Roofing contractors often give you a warranty on their workmanship. When you get a new roof put on, it's important to understand what kind of warranty you get and what it covers. Roofs typically come with two types of warranties. One comes from the roofing material manufacturer, and the other comes from the roofing contractor. Here's a look at how these warranties work.
The Manufacturer's Warranty Covers Defects
The manufacturer's warranty usually just covers manufacturing defects in their materials. In the case of a new asphalt shingle roof, the warranty would cover defective shingles only. Any damage caused to the shingles by weather, poor maintenance, foot traffic, or tree branches would not be covered.

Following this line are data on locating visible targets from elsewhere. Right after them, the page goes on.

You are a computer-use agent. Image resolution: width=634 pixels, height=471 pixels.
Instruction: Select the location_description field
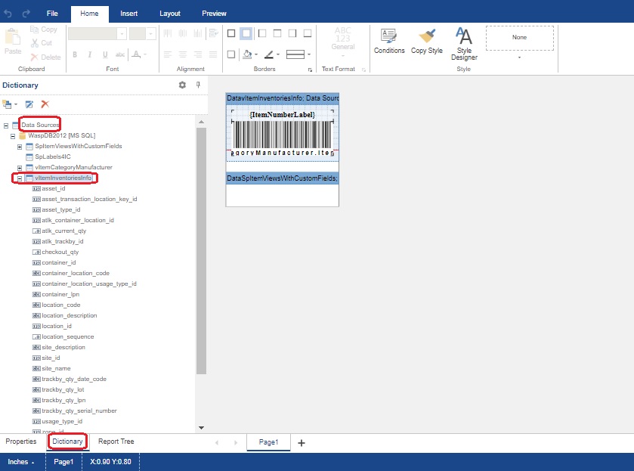point(70,316)

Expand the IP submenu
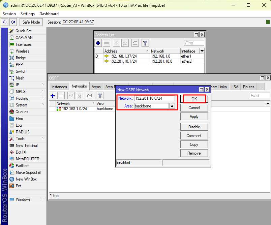(x=17, y=85)
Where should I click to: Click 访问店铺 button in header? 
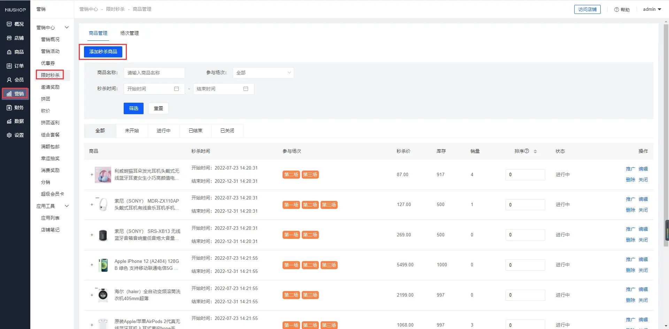pos(587,9)
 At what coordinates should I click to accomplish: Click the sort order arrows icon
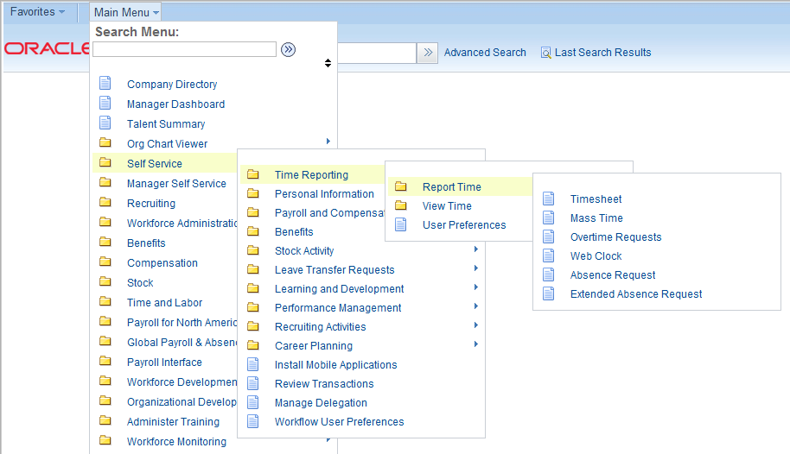(x=328, y=63)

You might be able to buy an extended warranty from the manufacturer if you want additional coverage, but you have to weigh the expense against the type of additional coverage you get. An extended warranty might be worth it for high-end roofing, but it may not be a good choice for three-tab shingles when you need to watch your budget.
The Workmanship Warranty Covers Installation Errors
Roofing contractors often provide a workmanship warranty that covers issues that arise because the roofing wasn't installed properly. If a roofer made an error that led to a roof leak, they might pay for materials and labor to repair the leak.
However, they need to determine the leak was caused by their error. If you make DIY repairs or even hire a different roofing contractor to make repairs, the workmanship warranty might be made void. The roofing contractor's warranty usually lasts a few years rather than for the lifetime of your roof like the manufacturer's warranty does. However, you might be able to buy an extended workmanship warranty if your roofer offers one.
Roofing Warranties Vary In What They Cover
You'll want to read the terms of your warranty carefully, especially if you get an extended warranty, and negotiate the type of coverage you'll get. Warranties vary and you'll want to make sure you get the coverage you want. You must also find out what voids your warranty, such as DIY repairs. Also, learn what the warranty specifically does not cover, such as hail damage.
When you understand the terms of your warranty, you'll get the best use from it and not be surprised to find out later that you're not covered for something you expected the warranty to pay for. Your roofing contractor can explain the warranties and their terms when giving you a quote and before you sign your contract.